Arthur Davies

Personal information
- Date of birth: 10 January 1886
- Place of birth: Wrexham, Wales
- Date of death: 12 November 1949 (aged 63)
- Place of death: Overton, Wrexham, Wales
- Position: Outside right

Youth career
- Wrexham St Giles

Senior career*
- Years: Team / Apps / (Gls)
- ?–1903: Wrexham
- 1903–1904: Druids
- 1904–1905: West Bromwich Albion / 12 / (1)
- 1905–?: Middlesbrough
- Wrexham Nomads

International career
- 1904–1905: Wales / 2 / (0)

= Arthur Davies (footballer) =

Welsh footballer (1886–1949)

Arthur Davies (10 January 1886 – November 1949) was a Welsh international footballer.
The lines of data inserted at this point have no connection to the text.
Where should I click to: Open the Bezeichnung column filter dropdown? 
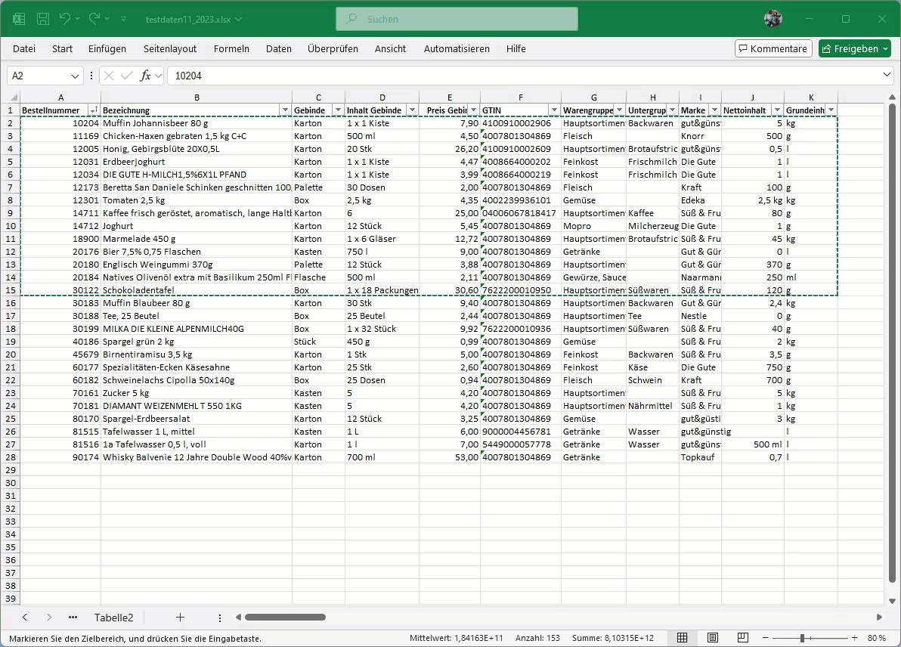coord(285,110)
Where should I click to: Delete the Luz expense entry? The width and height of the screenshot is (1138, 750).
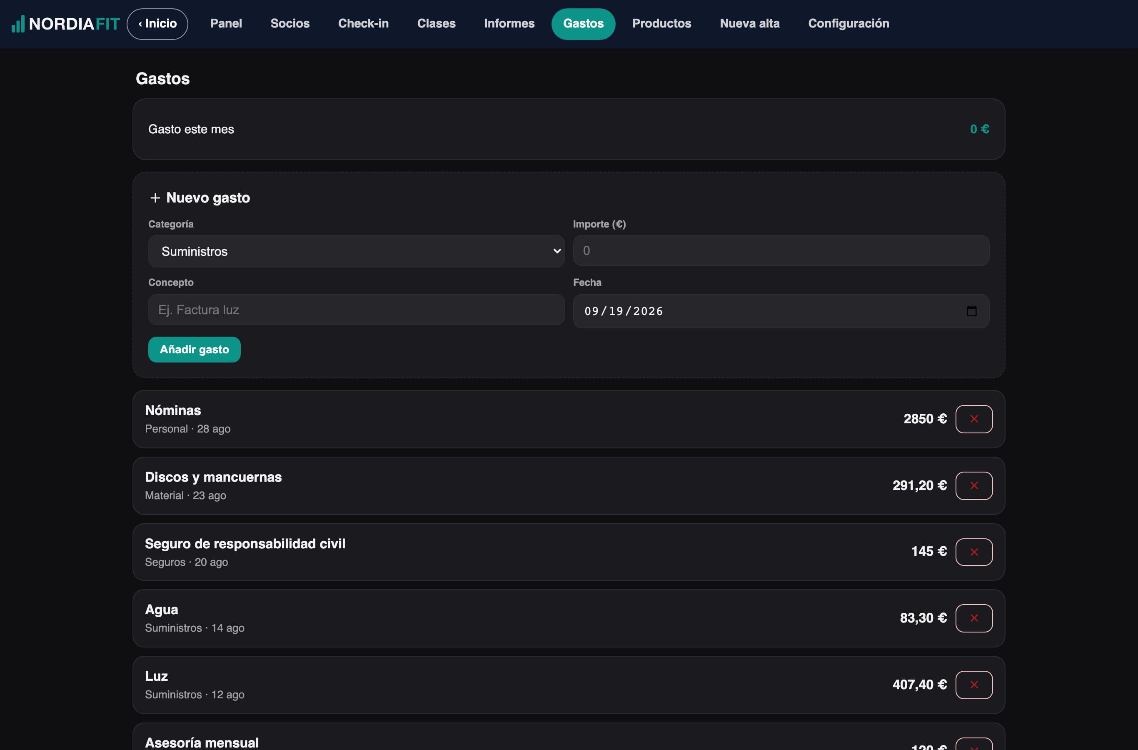coord(974,684)
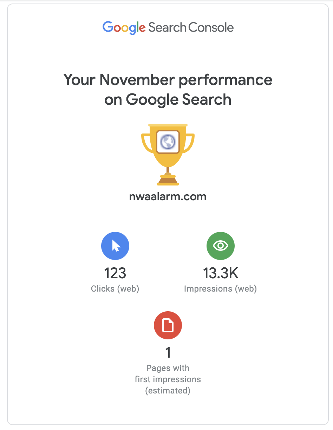Click the "Search Console" wordmark text
The width and height of the screenshot is (333, 430).
[191, 28]

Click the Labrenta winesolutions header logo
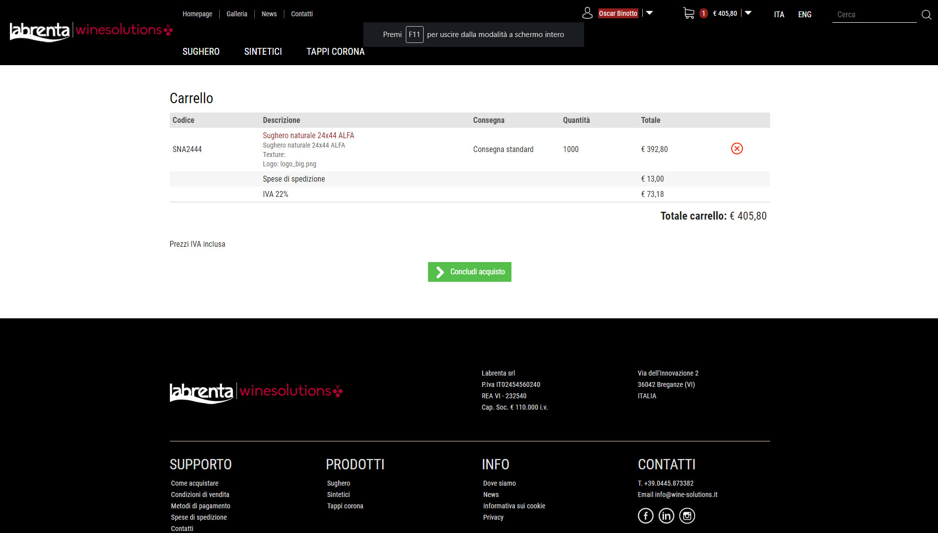[x=91, y=31]
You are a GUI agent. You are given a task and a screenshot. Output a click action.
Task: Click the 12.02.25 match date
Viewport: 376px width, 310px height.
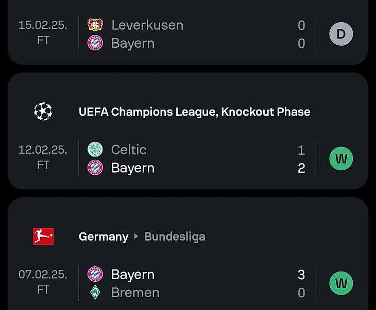tap(43, 150)
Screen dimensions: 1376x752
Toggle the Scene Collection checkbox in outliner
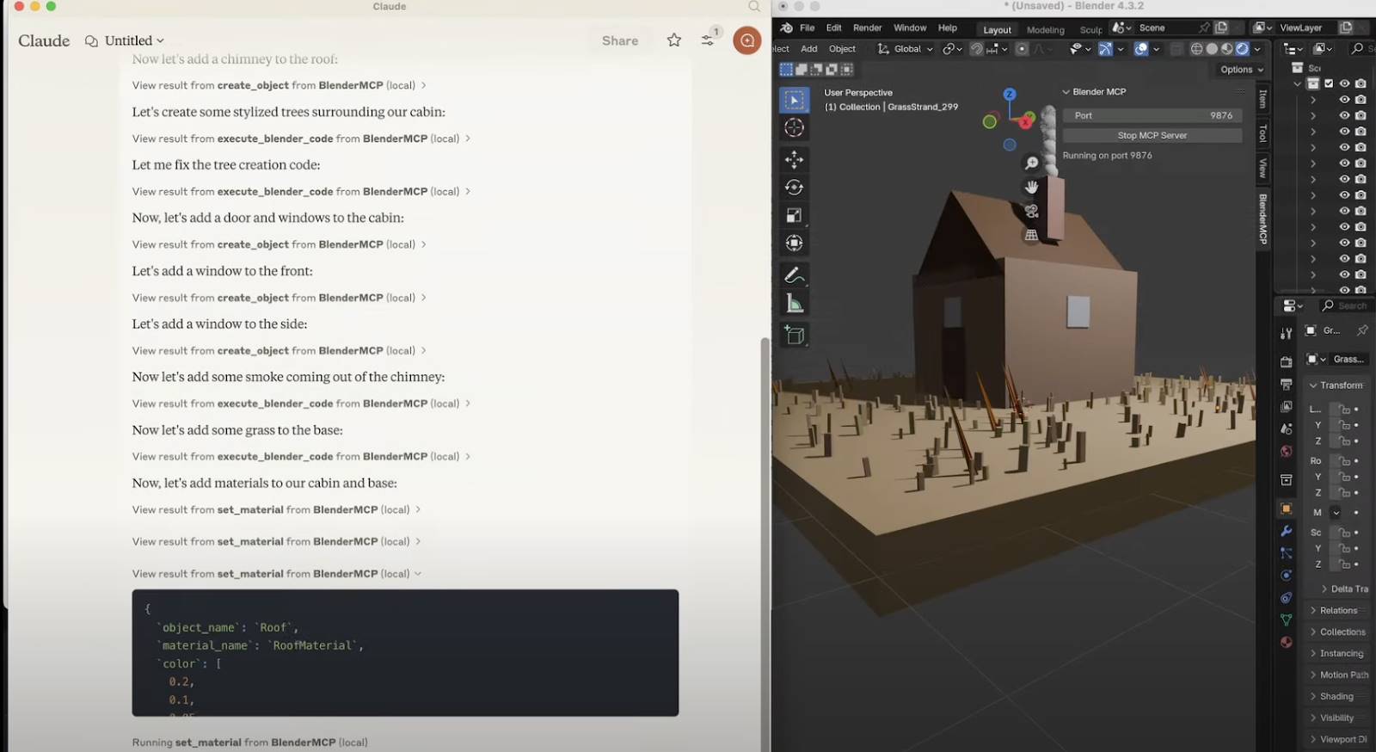(x=1329, y=83)
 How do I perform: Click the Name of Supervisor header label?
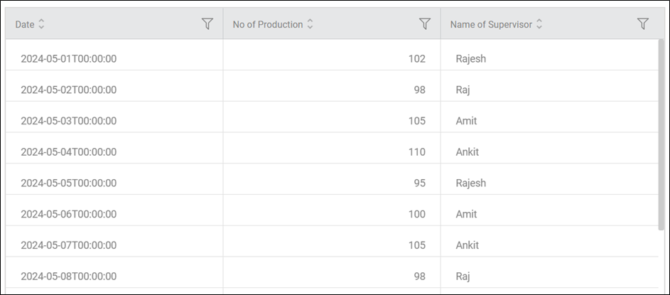click(x=492, y=24)
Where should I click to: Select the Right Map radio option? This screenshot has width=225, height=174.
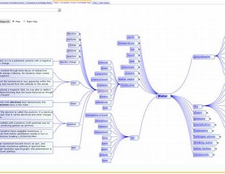pyautogui.click(x=24, y=22)
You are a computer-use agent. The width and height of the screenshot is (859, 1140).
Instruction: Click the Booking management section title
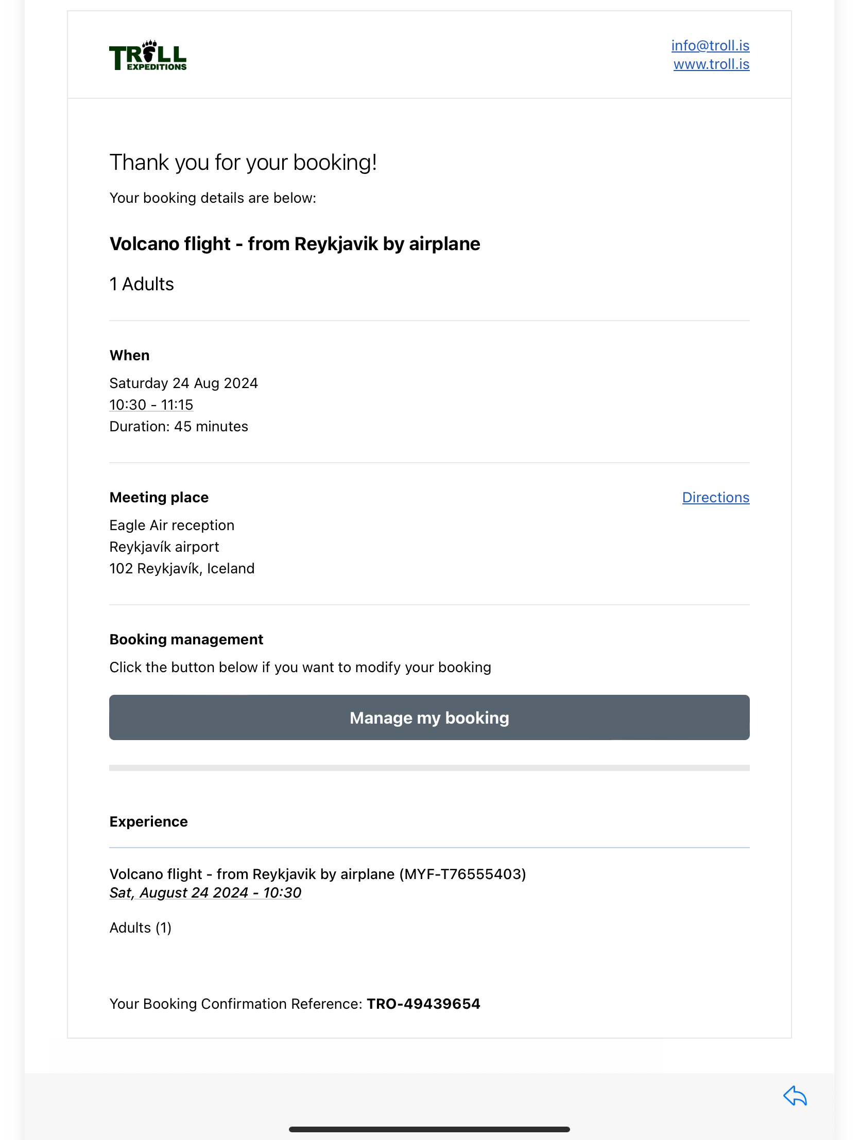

He was part of the Wales national football team between 1904 and 1905, playing two matches. He played his first match on 12 March 1904 and his second on 6 March 1905, both against Scotland.

==Career==
Davies began his playing career with Wrexham St. Giles before signing as a Professional for Wrexham. Following his spell at Wrexham he moved to local rivals Druids, where he achieved one cap for Wales.

In June 1904, he joined West Bromwich Albion where he twice had the opportunity to play alongside his brother Llewellyn. In January 1905, after 12 appearances for West Bromwich Albion, Arthur was sent to Middlesbrough, where he played a few games before returning to Wales.
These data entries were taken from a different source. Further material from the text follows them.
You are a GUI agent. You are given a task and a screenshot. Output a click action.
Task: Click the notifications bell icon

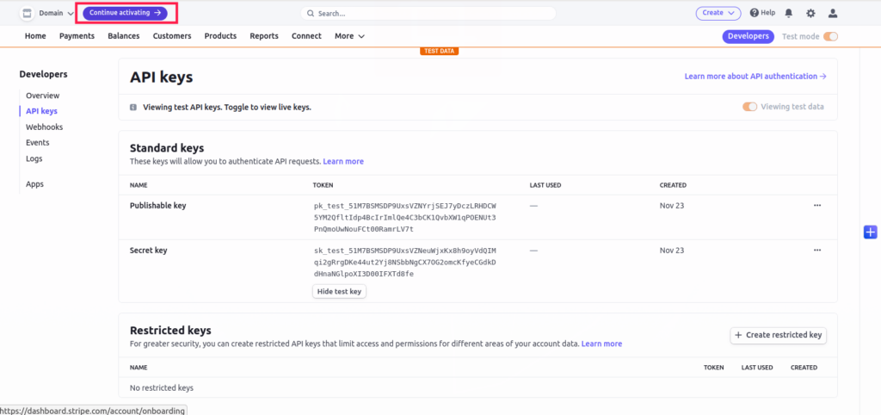click(788, 13)
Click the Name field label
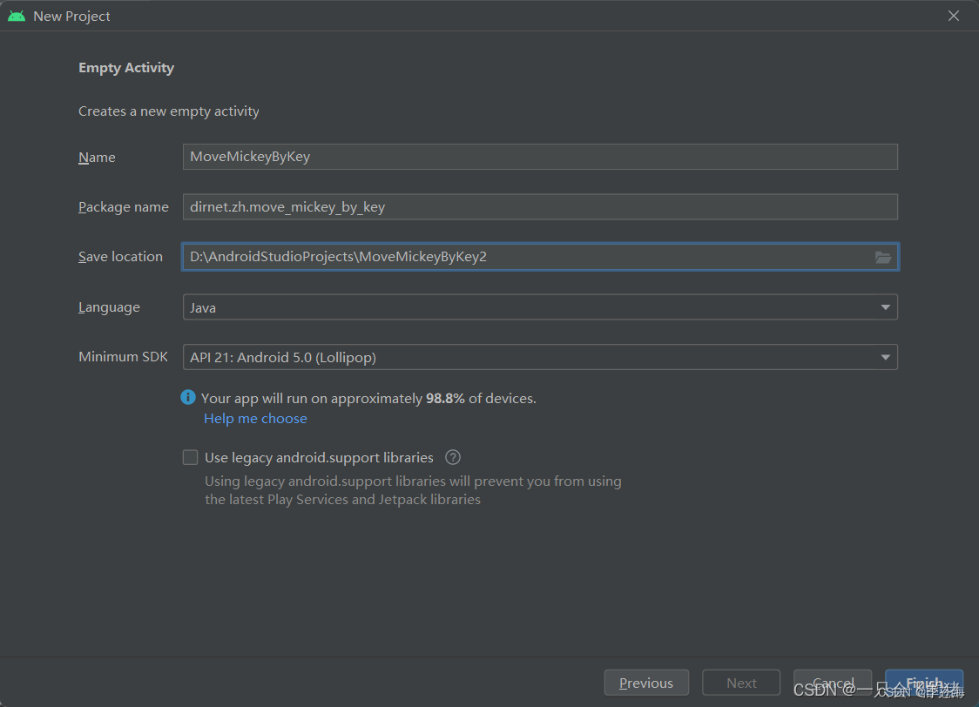 pyautogui.click(x=97, y=158)
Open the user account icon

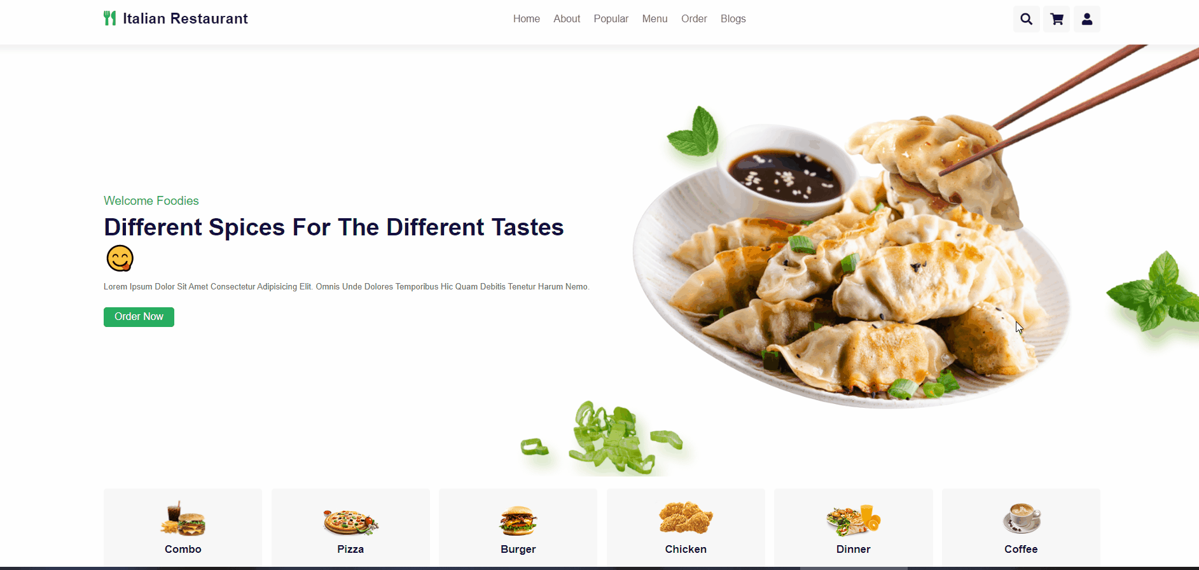click(x=1087, y=19)
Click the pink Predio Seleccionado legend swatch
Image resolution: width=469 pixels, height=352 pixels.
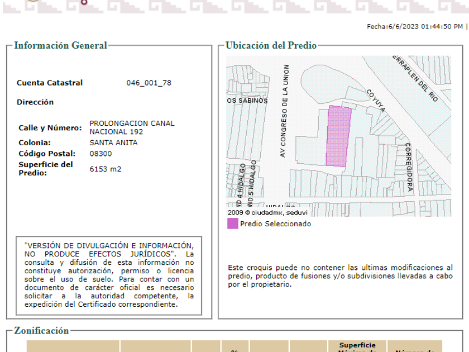tap(232, 223)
He played for local Amateur teams Wrexham Nomads and Ruabon before retiring.

==Later career==
He later became club secretary at Druids before becoming a director at Wrexham.

At the time of his death he lived at Croesnewydd Hall Farm, and was a partner in a building firm.

==Death==
Davies' body was found in the River Dee at Overton in November 1949. The inquest into his death found that he had drowned, but returned an open verdict after learning of recent business problems he had been having.